→ Aim of the exercise: Output the source extract on Murat's cavalry service under Napoleon below in full, word for word.

→ Source extract:
━━━━

Murat began to build his battlefield reputation when he accompanied Napoleon to Italy and Egypt. Napoleon came to rely on Murat’s cavalry to perform the mounted arm’s traditional function of leading the advance of the army and scouting out enemy forces. Murat became the ideal instrument for Napoleon’s aggressive style of warfare. In the aftermath of battles like Jena (14 October 1806), Murat’s troopers hunted down and decimated the remnants of the defeated army. At the Battle of Eylau (14 February 1807),Murat’s charge with the cavalry reserve of the Grande Armée saved the day for the Emperor. Moreover, Murat’s wild courage on the battlefield stood as a hallmark of Napoleon’s operations.

━━━━

→ Records shown:
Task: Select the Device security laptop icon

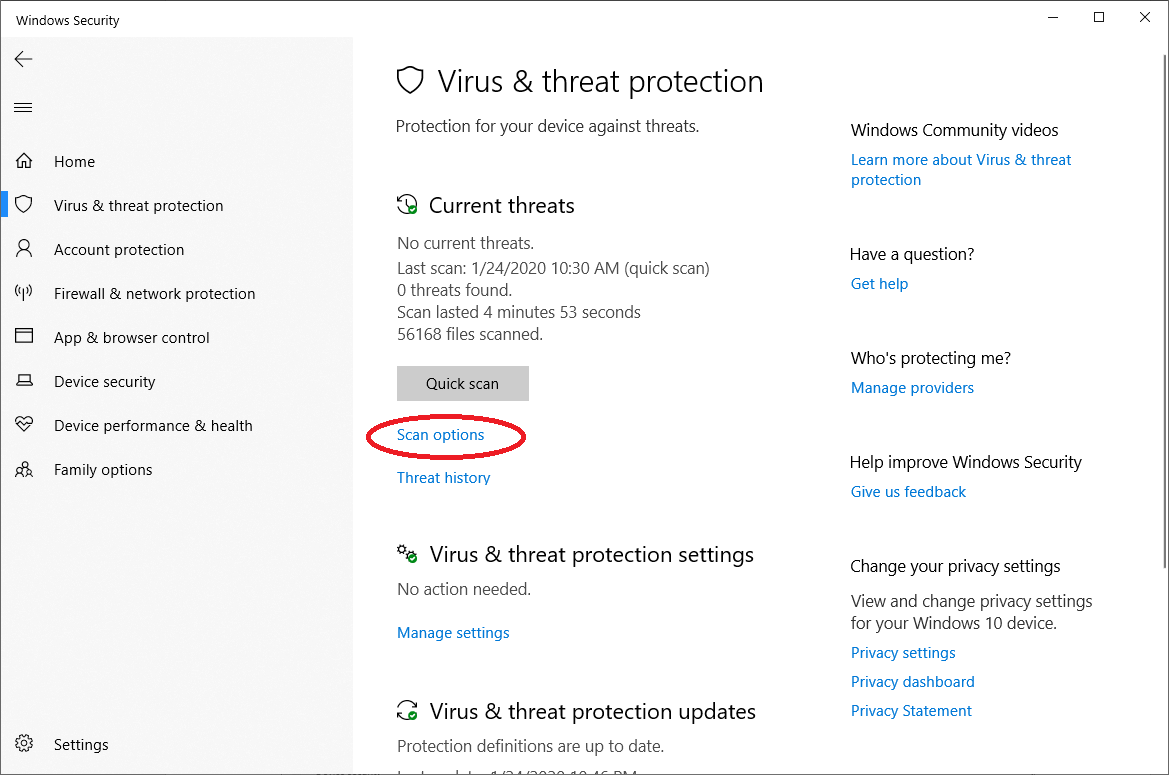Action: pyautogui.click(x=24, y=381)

━━━━

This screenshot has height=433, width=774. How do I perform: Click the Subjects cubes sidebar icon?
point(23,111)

━━━━

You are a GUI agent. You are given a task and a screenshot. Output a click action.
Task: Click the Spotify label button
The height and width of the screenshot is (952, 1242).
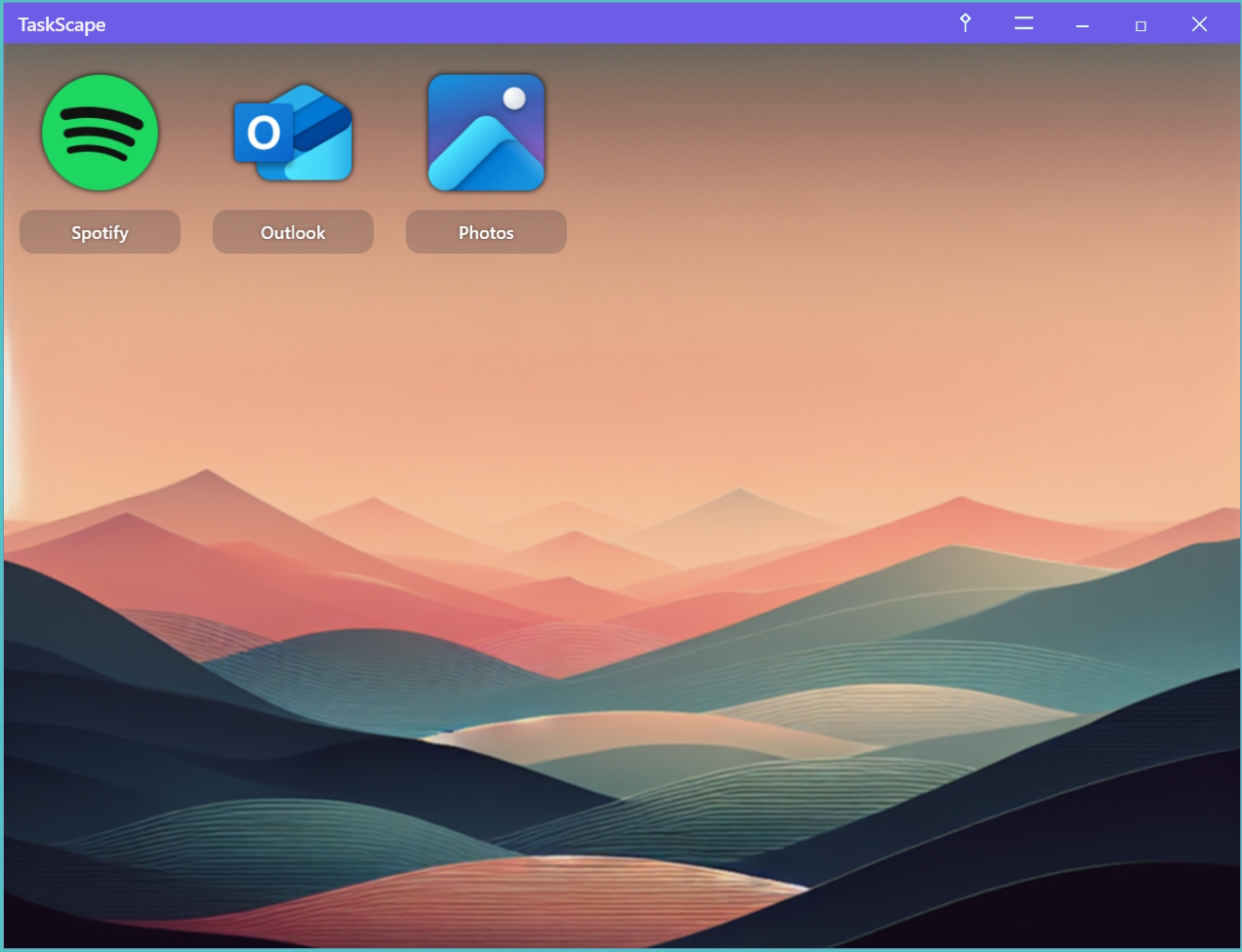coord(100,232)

━━━━

→ Task solution:
Murat began to build his battlefield reputation when he accompanied Napoleon to Italy and Egypt. Napoleon came to rely on Murat’s cavalry to perform the mounted arm’s traditional function of leading the advance of the army and scouting out enemy forces. Murat became the ideal instrument for Napoleon’s aggressive style of warfare. In the aftermath of battles like Jena (14 October 1806), Murat’s troopers hunted down and decimated the remnants of the defeated army. At the Battle of Eylau (14 February 1807),Murat’s charge with the cavalry reserve of the Grande Armée saved the day for the Emperor. Moreover, Murat’s wild courage on the battlefield stood as a hallmark of Napoleon’s operations.